-------- Records for this task --------

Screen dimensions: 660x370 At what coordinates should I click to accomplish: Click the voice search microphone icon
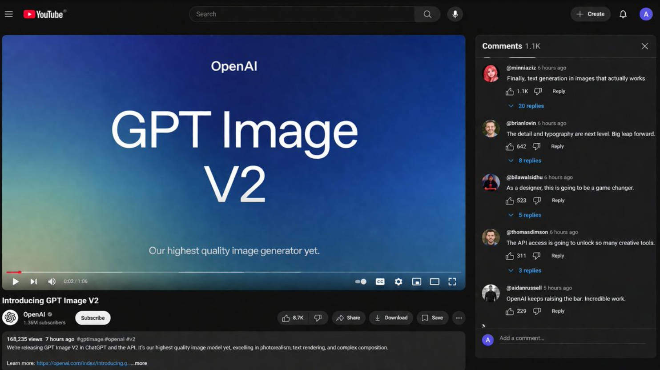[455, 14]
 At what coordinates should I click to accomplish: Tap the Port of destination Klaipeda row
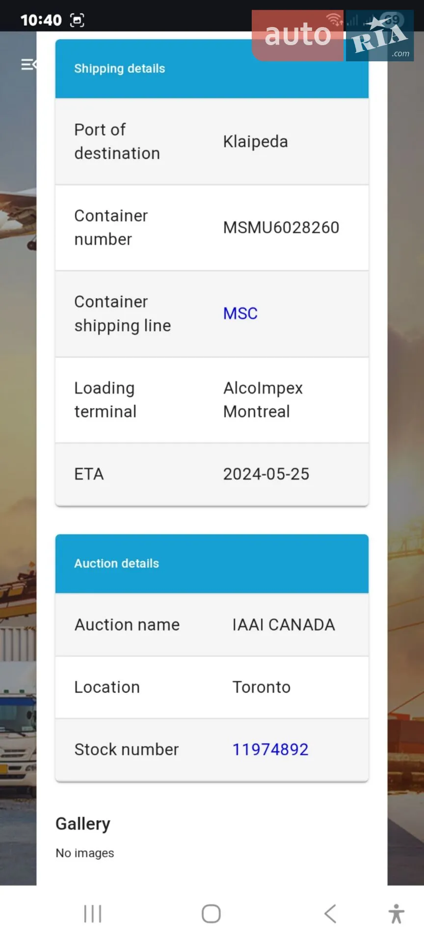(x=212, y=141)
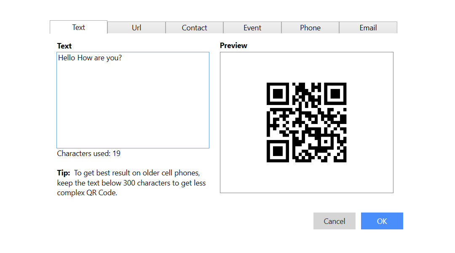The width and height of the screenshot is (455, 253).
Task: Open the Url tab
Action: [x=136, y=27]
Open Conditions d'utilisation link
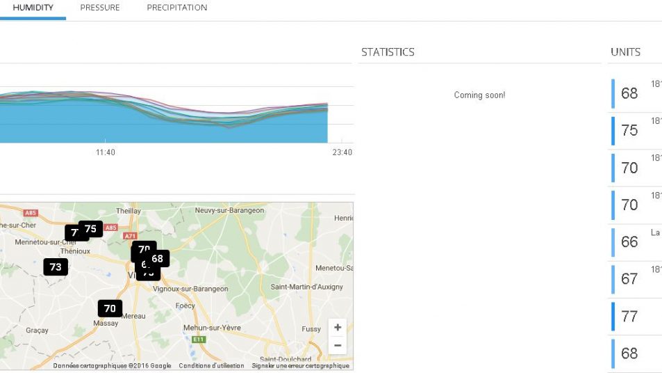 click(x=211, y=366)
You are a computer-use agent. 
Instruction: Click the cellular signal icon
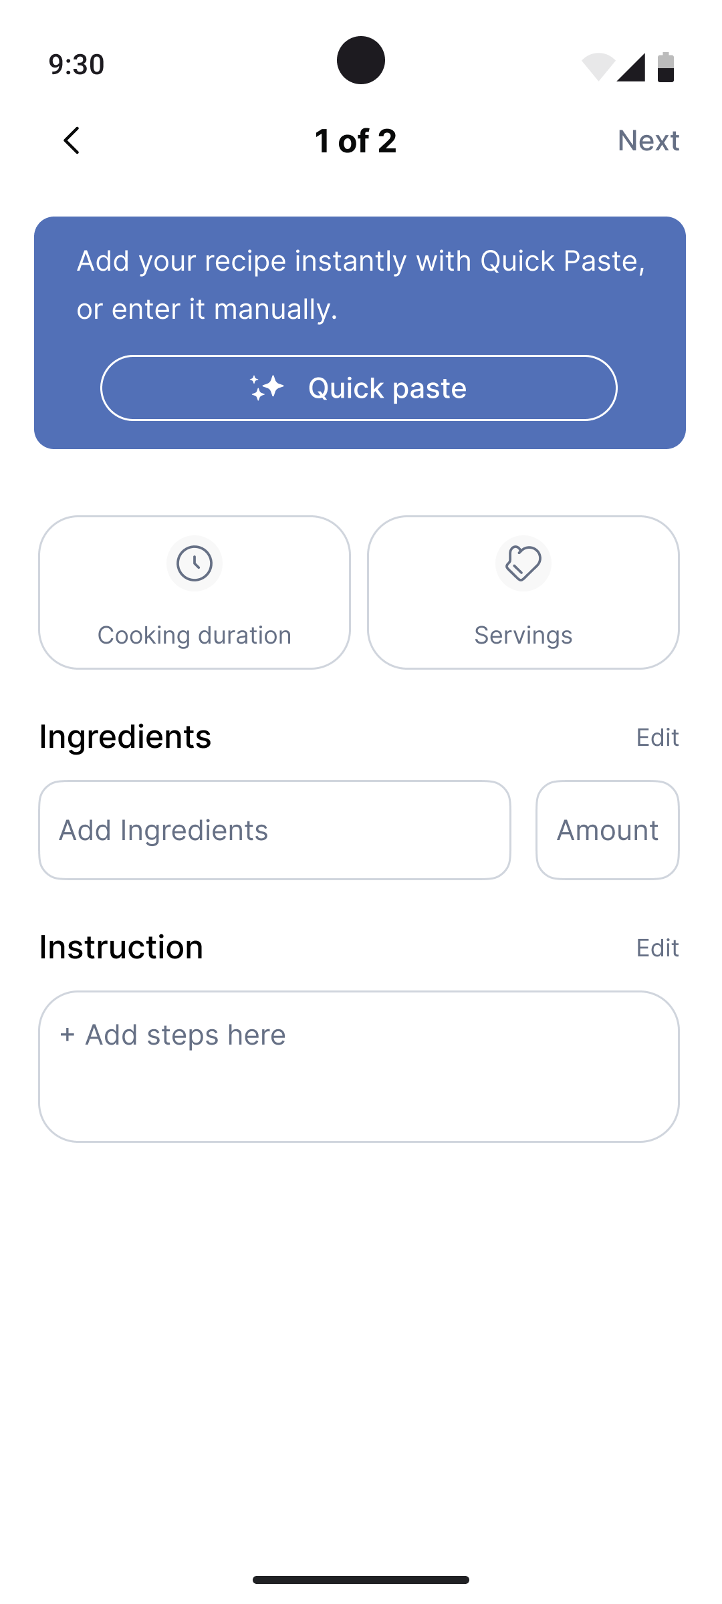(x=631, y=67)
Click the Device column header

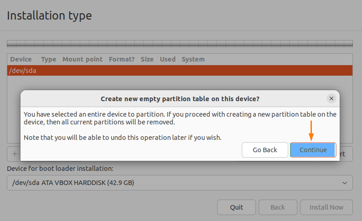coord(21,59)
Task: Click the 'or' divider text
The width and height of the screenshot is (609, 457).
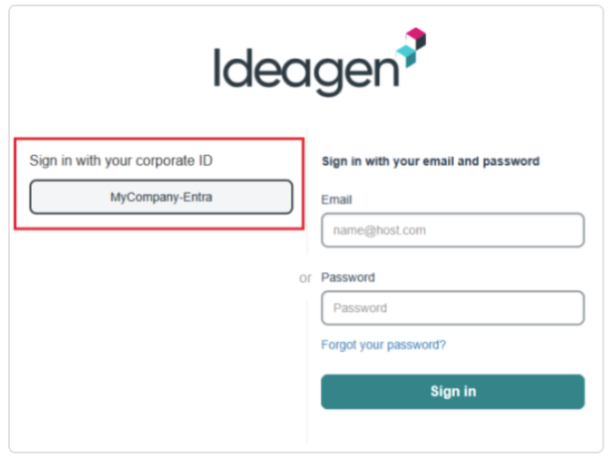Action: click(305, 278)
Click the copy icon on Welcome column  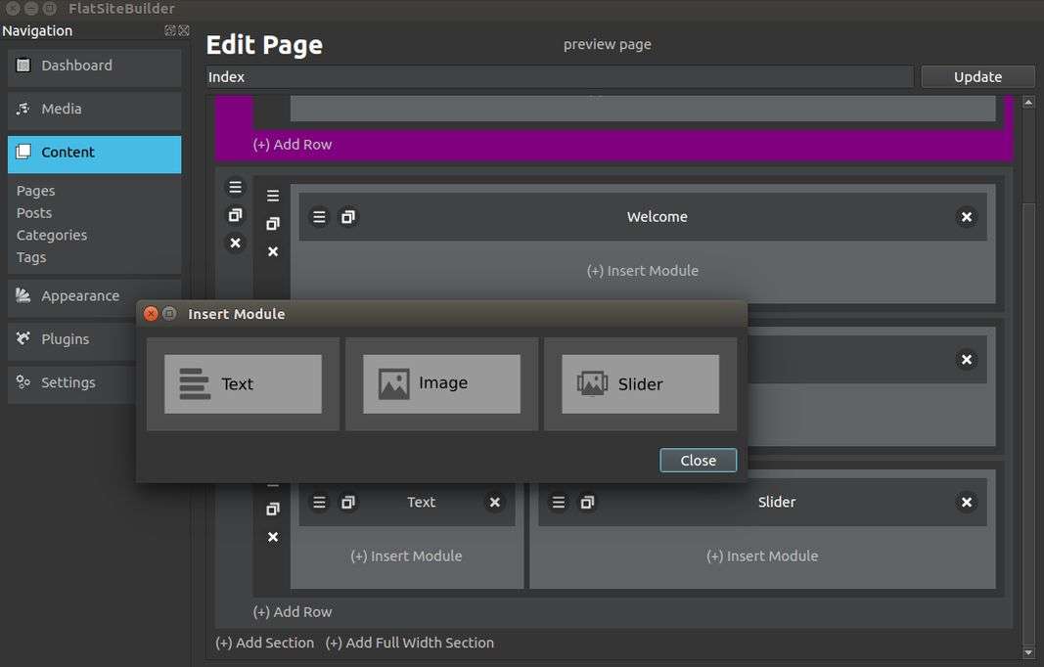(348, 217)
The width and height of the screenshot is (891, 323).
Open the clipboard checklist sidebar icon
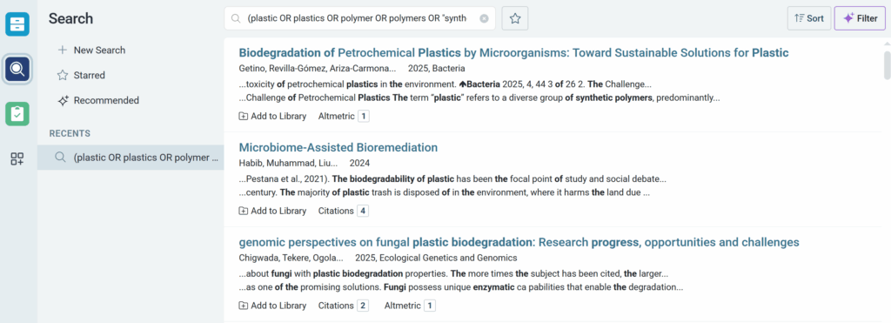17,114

--------

Each line from the first line of the data above through the one containing "Task: Click the 'or' divider text" must be set down exactly; the pictures must not be.

§ **Answer below**
Screen dimensions: 660x370 At what coordinates should I click to accomplish: Click the voice search microphone icon
[455, 14]
 At what coordinates should I click to accomplish: Tap the Port of destination Klaipeda row
(x=212, y=141)
The width and height of the screenshot is (455, 253).
Task: Open the Url tab
Action: [x=136, y=27]
Open Conditions d'utilisation link
 click(x=211, y=366)
You are a computer-use agent. 
Instruction: Click the cellular signal icon
(x=631, y=67)
Click the Device column header

coord(21,59)
Task: Click the 'or' divider text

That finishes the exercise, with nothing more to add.